Performance of the 2015 US Preventive Services Task Force Screening Criteria for Prediabetes and Undiagnosed Diabetes

J Gen Intern Med. 2018 Jul;33(7):1100-1108. doi: 10.1007/s11606-018-4436-4. Epub 2018 Apr 12.


Background: In 2015, The US Preventive Services Task Force (USPSTF) recommended screening for prediabetes and undiagnosed diabetes (collectively called dysglycemia) among adults aged 40-70 years with overweight or obesity. The recommendation suggests that clinicians consider screening earlier in people who have other diabetes risk factors.

Objective: To compare the performance of limited and expanded screening criteria recommended by the USPSTF for detecting dysglycemia among US adults.

Design: Cross-sectional analysis of survey and laboratory data collected from nationally representative samples of the civilian, noninstitutionalized US adult population.

Participants: A total of 3643 adults without diagnosed diabetes who underwent measurement of hemoglobin A1c (A1c), fasting plasma glucose (FPG), and 2-h plasma glucose (2-h PG).

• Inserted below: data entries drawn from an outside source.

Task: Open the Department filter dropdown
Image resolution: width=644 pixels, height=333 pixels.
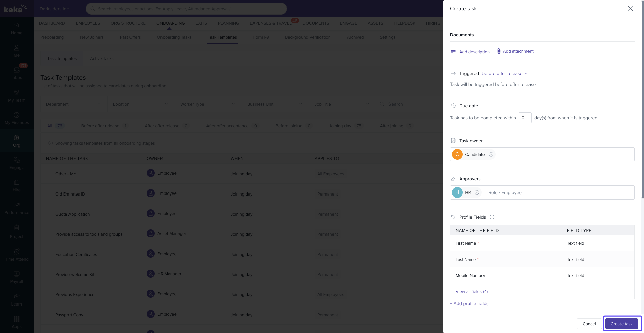Action: tap(73, 104)
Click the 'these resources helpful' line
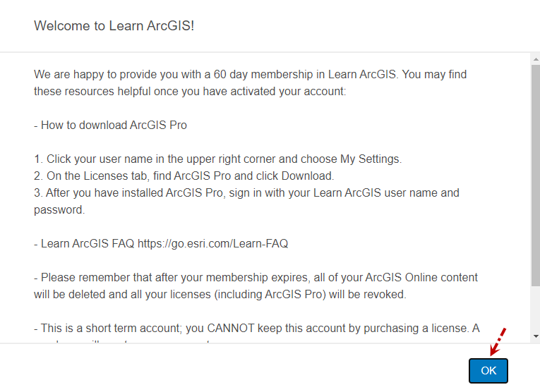The height and width of the screenshot is (392, 540). 189,92
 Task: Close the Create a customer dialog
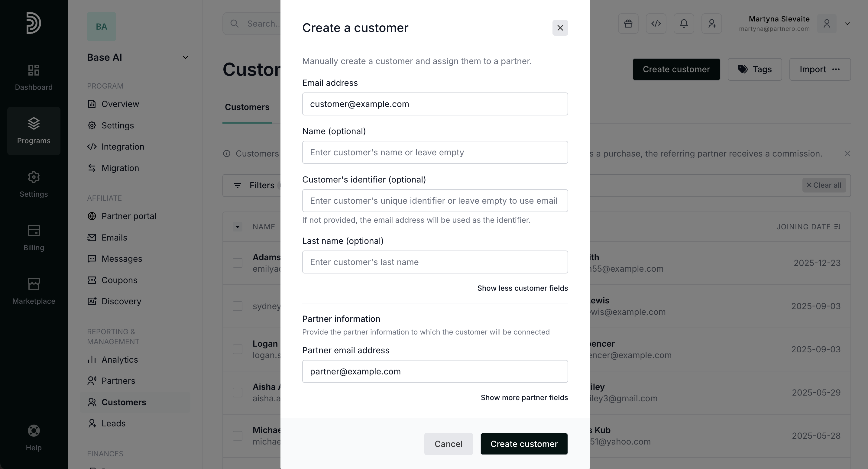pyautogui.click(x=560, y=28)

Main measures: Screening eligibility according to the limited criteria was based on age 40 to 70 years old and overweight/obesity. Screening eligibility according to the expanded criteria was determined by meeting the limited criteria or having ≥ 1 of the following risk factors: family history of diabetes, history of gestational diabetes or polycystic ovarian syndrome, and non-white race/ethnicity. Dysglycemia was defined by A1c ≥ 5.7%, FPG ≥ 100 mg/dL, and/or 2-h PG ≥ 140 mg/dL.

Key results: Among the US adult population without diagnosed diabetes, 49.7% had dysglycemia. Screening based on the limited criteria demonstrated a sensitivity of 47.3% (95% CI, 44.7-50.0%) and specificity of 71.4% (95% CI, 67.3-75.2%). The expanded criteria yielded higher sensitivity [76.8% (95% CI, 73.5-79.8%)] and lower specificity [33.8% (95% CI, 30.1-37.7%)]. Point estimates for the sensitivity of the limited criteria were lower in all minority groups and significantly different for Asians compared to non-Hispanic whites [29.9% (95% CI, 23.4-37.2%) vs. 49.8% (95% CI, 45.9-53.7%); P < .001].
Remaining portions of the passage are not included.